Burning Mouth Syndrome

If your tongue feels like it’s burning with no visible sore or injury, burning mouth syndrome may be the cause. The sensation can affect the tongue, roof of the mouth, gums, or entire oral cavity, and it sometimes persists for months or longer. There’s no single cure for the primary form of this condition, and treatment focuses on symptom control. Options include saliva replacement products for the dry-mouth sensation that often accompanies it, numbing rinses for pain relief, and sometimes adjusting medications that may be contributing to mouth discomfort.

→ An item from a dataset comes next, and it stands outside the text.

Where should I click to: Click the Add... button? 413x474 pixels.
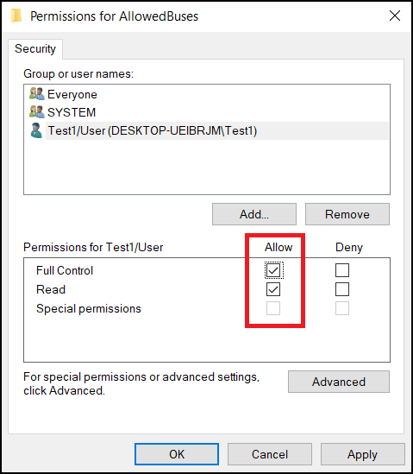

Because burning mouth syndrome is a chronic condition, coping strategies matter. Staying socially connected, maintaining consistent sleep habits, and working with a mental health professional to manage the psychological toll of ongoing pain can all make a meaningful difference in quality of life.

Signs That Need Professional Evaluation

Most tongue soreness is temporary and benign. But certain signs warrant a visit to a doctor or dentist. The most important one is duration: if a sore on your tongue hasn’t healed within two weeks, get it evaluated. Non-cancerous ulcers almost always resolve within that window.

Watch for red, white, or mottled patches that don’t go away. A bump or firm area under the skin where the sore is located. Sores that bleed or discharge fluid (canker sores don’t do this). Any sore with an unusual, patchy, or rough texture. These characteristics don’t automatically mean cancer, but they do overlap with early signs of oral malignancy and should be assessed. A doctor or dentist will examine the area visually and feel for firm lesions or abnormal texture, and can order a biopsy if anything looks suspicious.